- WORK TO COMPLETE -
If a line in the data below contains "section", copy it.

____ DATA TO PROCESS

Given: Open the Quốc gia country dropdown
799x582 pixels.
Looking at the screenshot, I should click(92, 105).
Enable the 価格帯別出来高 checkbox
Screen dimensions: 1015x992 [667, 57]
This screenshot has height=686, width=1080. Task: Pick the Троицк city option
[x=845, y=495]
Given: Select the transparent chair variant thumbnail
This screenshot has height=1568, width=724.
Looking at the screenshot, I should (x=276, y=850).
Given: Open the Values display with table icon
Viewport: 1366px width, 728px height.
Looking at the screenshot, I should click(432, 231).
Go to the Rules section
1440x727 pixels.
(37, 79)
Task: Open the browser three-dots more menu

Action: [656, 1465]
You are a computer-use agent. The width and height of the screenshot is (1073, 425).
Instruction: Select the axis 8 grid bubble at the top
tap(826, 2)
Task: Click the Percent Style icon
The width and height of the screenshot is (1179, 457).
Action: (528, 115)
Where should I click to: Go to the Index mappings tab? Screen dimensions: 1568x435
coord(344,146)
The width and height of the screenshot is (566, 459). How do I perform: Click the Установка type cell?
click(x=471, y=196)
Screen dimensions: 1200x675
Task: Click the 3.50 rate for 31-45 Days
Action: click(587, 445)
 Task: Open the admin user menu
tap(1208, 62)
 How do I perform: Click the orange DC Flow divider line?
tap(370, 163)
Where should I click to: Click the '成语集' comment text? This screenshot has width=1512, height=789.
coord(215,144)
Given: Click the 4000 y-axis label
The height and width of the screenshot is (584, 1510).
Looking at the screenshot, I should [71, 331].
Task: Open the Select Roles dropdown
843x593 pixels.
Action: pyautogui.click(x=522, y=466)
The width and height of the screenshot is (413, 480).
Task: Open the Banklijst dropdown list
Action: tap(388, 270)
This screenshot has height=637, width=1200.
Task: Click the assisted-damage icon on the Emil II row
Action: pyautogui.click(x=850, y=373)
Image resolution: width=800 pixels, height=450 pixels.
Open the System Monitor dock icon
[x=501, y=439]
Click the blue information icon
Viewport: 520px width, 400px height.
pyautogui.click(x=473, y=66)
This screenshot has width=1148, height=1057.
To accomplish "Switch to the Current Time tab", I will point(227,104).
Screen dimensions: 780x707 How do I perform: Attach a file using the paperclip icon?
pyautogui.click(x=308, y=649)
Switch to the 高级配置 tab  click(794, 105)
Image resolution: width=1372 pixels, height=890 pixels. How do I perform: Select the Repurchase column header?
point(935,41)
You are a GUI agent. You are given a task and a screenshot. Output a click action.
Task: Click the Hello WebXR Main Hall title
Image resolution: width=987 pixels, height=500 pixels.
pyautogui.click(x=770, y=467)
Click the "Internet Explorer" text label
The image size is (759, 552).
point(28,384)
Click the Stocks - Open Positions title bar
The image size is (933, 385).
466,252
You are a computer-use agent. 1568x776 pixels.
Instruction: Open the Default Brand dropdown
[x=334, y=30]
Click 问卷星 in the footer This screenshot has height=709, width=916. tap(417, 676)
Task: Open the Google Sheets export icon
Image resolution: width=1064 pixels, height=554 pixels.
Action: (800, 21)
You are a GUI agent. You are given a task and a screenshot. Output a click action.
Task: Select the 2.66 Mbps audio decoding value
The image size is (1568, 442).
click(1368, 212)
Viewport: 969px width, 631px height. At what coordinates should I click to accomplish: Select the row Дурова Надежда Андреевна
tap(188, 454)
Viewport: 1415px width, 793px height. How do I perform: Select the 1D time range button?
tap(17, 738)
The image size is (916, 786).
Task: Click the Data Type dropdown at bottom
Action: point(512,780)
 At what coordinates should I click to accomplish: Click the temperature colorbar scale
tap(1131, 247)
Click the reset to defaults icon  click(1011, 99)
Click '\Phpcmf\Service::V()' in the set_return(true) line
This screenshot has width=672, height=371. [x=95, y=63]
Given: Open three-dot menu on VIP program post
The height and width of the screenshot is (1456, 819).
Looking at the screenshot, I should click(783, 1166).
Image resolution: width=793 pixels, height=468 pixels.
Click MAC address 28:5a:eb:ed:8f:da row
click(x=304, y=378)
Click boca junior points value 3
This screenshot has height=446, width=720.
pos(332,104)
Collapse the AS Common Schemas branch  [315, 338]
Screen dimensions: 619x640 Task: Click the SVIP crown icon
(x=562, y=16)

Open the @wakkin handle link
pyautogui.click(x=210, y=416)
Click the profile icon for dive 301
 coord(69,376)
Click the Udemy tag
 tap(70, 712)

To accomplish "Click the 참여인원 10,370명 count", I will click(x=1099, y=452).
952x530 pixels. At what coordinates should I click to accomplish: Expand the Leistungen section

________

- RESPONSE FOR THIS EXERCISE -
Go to the Rules section
952x530 pixels. At what coordinates should I click to accomplish: Expand the Leistungen section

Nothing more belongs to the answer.